Number of lines below with the word "target": give it and nothing more.

- **Data provided**
=== Begin Enclosure ===

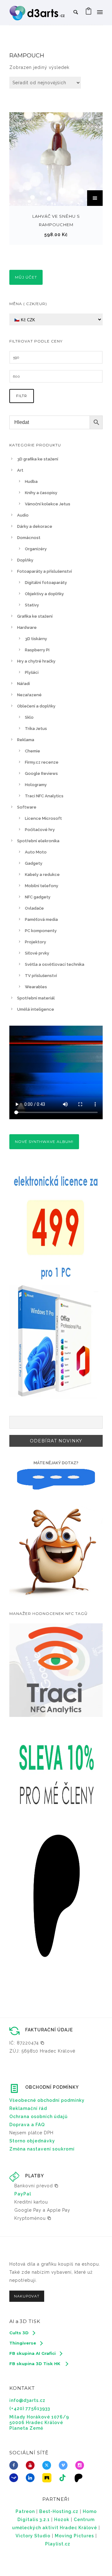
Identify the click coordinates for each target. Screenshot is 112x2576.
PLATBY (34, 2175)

=== End Enclosure ===
=== Begin Enclosure ===

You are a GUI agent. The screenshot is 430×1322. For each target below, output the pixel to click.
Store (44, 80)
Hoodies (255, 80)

=== End Enclosure ===

- **Answer**
2